_What is expected_
Please copy, word for word, the line that contains "Click the words 'be counted' in the text" and every line after it through the end of the records, and nothing more.

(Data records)
··········
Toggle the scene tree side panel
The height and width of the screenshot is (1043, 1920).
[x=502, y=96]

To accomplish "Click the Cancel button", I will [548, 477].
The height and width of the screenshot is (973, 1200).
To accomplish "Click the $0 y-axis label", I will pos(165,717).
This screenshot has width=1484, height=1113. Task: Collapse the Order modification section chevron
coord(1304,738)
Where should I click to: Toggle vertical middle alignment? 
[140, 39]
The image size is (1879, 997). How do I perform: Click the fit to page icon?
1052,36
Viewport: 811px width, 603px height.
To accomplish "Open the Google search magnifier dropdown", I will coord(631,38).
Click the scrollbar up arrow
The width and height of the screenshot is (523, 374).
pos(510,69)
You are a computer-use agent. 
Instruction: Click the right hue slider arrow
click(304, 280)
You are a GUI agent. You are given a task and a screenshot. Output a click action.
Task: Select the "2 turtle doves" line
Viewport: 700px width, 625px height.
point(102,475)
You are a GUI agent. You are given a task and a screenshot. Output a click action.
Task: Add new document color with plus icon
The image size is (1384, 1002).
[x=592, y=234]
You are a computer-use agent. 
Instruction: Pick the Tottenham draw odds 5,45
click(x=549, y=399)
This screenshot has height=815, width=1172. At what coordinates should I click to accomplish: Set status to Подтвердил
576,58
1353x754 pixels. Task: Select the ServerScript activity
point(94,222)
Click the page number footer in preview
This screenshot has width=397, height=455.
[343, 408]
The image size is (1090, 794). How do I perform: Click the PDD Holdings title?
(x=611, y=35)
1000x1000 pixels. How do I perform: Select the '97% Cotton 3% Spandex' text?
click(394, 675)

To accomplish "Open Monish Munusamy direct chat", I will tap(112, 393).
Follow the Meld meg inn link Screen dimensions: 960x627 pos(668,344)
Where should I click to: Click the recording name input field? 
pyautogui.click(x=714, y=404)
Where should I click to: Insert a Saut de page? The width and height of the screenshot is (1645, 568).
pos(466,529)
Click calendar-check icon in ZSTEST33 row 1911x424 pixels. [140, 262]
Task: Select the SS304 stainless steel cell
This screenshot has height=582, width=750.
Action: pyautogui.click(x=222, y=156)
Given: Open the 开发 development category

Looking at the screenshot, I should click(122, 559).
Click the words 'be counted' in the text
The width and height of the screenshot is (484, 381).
··········
_Solution below_
Click the words 'be counted' in the text
The width and height of the screenshot is (484, 381).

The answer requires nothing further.